== Record excerpts ==

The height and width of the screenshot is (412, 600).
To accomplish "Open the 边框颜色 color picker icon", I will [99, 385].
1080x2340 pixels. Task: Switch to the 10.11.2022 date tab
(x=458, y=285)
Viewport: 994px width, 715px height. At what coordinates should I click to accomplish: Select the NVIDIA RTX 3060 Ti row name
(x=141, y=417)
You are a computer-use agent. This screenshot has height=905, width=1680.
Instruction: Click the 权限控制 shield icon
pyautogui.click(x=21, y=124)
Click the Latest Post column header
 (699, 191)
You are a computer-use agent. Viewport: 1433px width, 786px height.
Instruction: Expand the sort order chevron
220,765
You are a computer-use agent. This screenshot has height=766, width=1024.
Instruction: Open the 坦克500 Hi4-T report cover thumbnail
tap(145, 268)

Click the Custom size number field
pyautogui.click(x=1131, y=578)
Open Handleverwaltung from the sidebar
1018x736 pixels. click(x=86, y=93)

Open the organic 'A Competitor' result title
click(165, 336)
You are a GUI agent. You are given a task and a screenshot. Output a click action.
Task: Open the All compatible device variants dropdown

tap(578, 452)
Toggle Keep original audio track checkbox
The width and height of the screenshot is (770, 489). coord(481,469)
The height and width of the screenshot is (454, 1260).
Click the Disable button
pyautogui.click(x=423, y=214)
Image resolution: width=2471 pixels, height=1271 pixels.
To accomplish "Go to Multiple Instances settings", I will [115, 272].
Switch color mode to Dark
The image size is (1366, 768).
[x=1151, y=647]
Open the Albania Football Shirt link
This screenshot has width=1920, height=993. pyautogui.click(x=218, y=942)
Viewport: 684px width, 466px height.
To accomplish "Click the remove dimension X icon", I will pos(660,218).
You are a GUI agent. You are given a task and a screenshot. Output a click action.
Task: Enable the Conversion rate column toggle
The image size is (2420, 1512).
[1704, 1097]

===

■ Problem details: Could you turn the entries above into a numbered list, skipping any blank lines?

■ Task output:
1. The height and width of the screenshot is (412, 600).
2. To accomplish "Open the 边框颜色 color picker icon", I will [99, 385].
3. 1080x2340 pixels. Task: Switch to the 10.11.2022 date tab
4. (x=458, y=285)
5. Viewport: 994px width, 715px height. At what coordinates should I click to accomplish: Select the NVIDIA RTX 3060 Ti row name
6. (x=141, y=417)
7. You are a computer-use agent. This screenshot has height=905, width=1680.
8. Instruction: Click the 权限控制 shield icon
9. pyautogui.click(x=21, y=124)
10. Click the Latest Post column header
11.  (699, 191)
12. You are a computer-use agent. Viewport: 1433px width, 786px height.
13. Instruction: Expand the sort order chevron
14. 220,765
15. You are a computer-use agent. This screenshot has height=766, width=1024.
16. Instruction: Open the 坦克500 Hi4-T report cover thumbnail
17. tap(145, 268)
18. Click the Custom size number field
19. pyautogui.click(x=1131, y=578)
20. Open Handleverwaltung from the sidebar
21. 1018x736 pixels. click(x=86, y=93)
22. Open the organic 'A Competitor' result title
23. click(165, 336)
24. You are a GUI agent. You are given a task and a screenshot. Output a click action.
25. Task: Open the All compatible device variants dropdown
26. tap(578, 452)
27. Toggle Keep original audio track checkbox
28. The width and height of the screenshot is (770, 489). coord(481,469)
29. The height and width of the screenshot is (454, 1260).
30. Click the Disable button
31. pyautogui.click(x=423, y=214)
32. Image resolution: width=2471 pixels, height=1271 pixels.
33. To accomplish "Go to Multiple Instances settings", I will [115, 272].
34. Switch color mode to Dark
35. The image size is (1366, 768).
36. [x=1151, y=647]
37. Open the Albania Football Shirt link
38. This screenshot has width=1920, height=993. pyautogui.click(x=218, y=942)
39. Viewport: 684px width, 466px height.
40. To accomplish "Click the remove dimension X icon", I will pos(660,218).
41. You are a GUI agent. You are given a task and a screenshot. Output a click action.
42. Task: Enable the Conversion rate column toggle
43. The image size is (2420, 1512).
44. [1704, 1097]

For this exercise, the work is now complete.